Rolling Meadows` new Human Relations Commission is embarking on its first project: recommending a new fair-housing code to the City Council.
Commissioners are set to review a proposal which would consolidate existing laws forbidding housing bias and empower commission members to rule on local housing complaints.
Under current law, residents who believe they have been discriminated against have no local sounding board to hear their complaints, but must seek redress from state or federal housing officials.
”If this is adopted, it would set a hearing board at the local level that would have the ability to make a determination whether the practice is discriminatory,” said City Manager Robert Beezat.
The proposed ordinance, which would bring Rolling Meadows in step with Arlington Heights and Mt. Prospect, is the first undertaking of the commission, whose members have been appointed by the council during the last year to better address the concerns of the city`s growing minority population. Hispanics, who now represent 11 percent of the Rolling Meadows population, are among several minority groups in the city.
Drafted by City Atty. Donald Rose, the proposed ordinance would bar discrimination against persons seeking either apartments or houses on the basis of ”race, color, religion, creed, ancestry, national origin, age, sex, marital status or handicap.” It will be sent soon to all seven members of the commission, who will revise the document to better reflect the current needs of the city, Beezat said.

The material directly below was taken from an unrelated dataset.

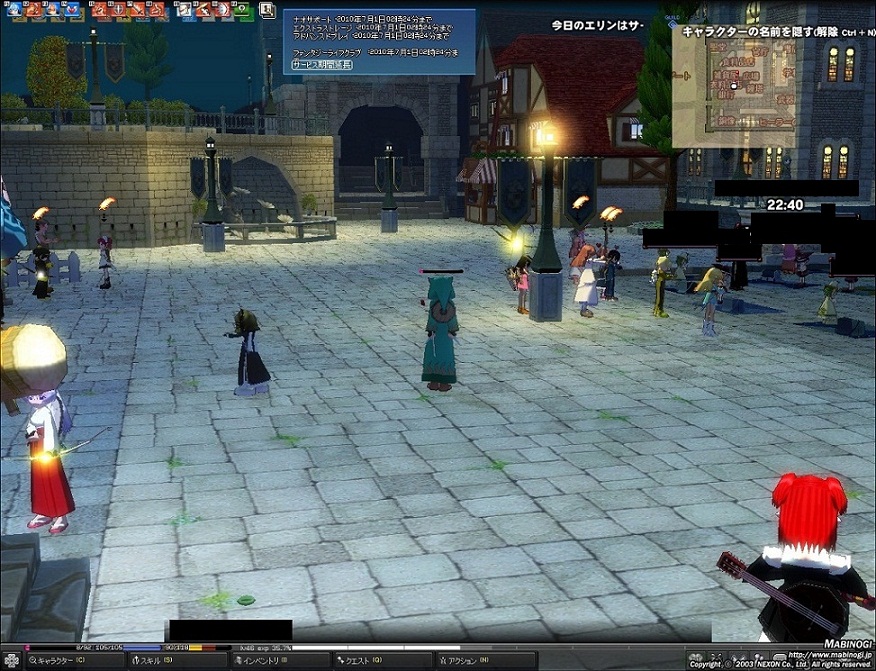This screenshot has height=671, width=876.
Task: Select the first blue skill hotkey icon
Action: tap(14, 11)
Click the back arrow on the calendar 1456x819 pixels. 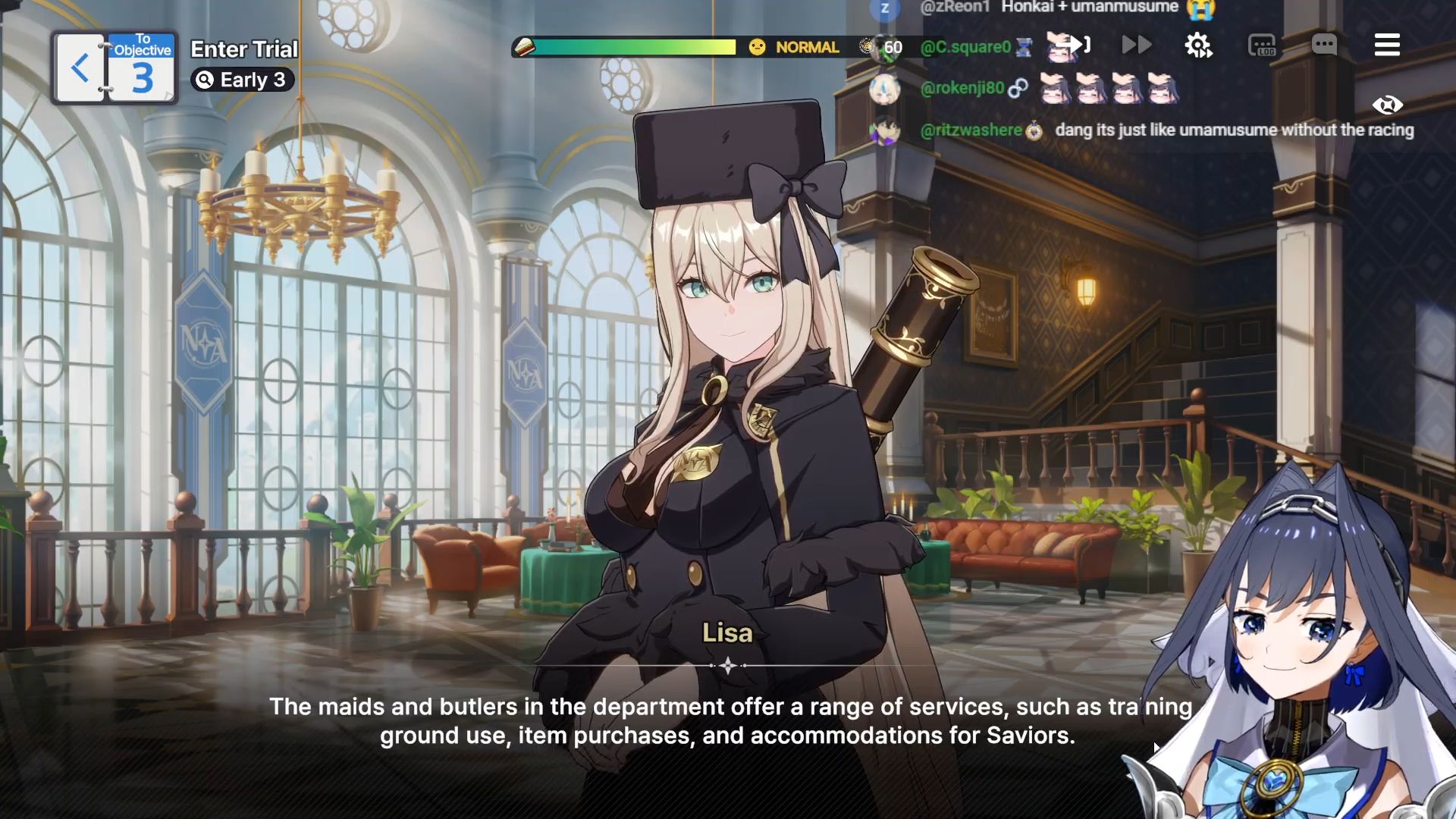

”We`re happy that the issue (of fair housing) is being addressed by the City Council,” said Betty Ginger, a commission member.
Ginger added that the City Council in the 1970s refused a request from a citizens group, of which she was a member, to enact a fair housing ordinance, saying that state and federal housing law sufficiently covered the city.
Beezat said the council now is interested in adopting a fair housing ordinance because of a federal requirement for communities to have such a law to qualify for future housing grants from the U.S. Department of Housing and Urban Development.
The commission will meet next month to review the proposal. The council has not given the commission a deadline for returning the revised ordinance.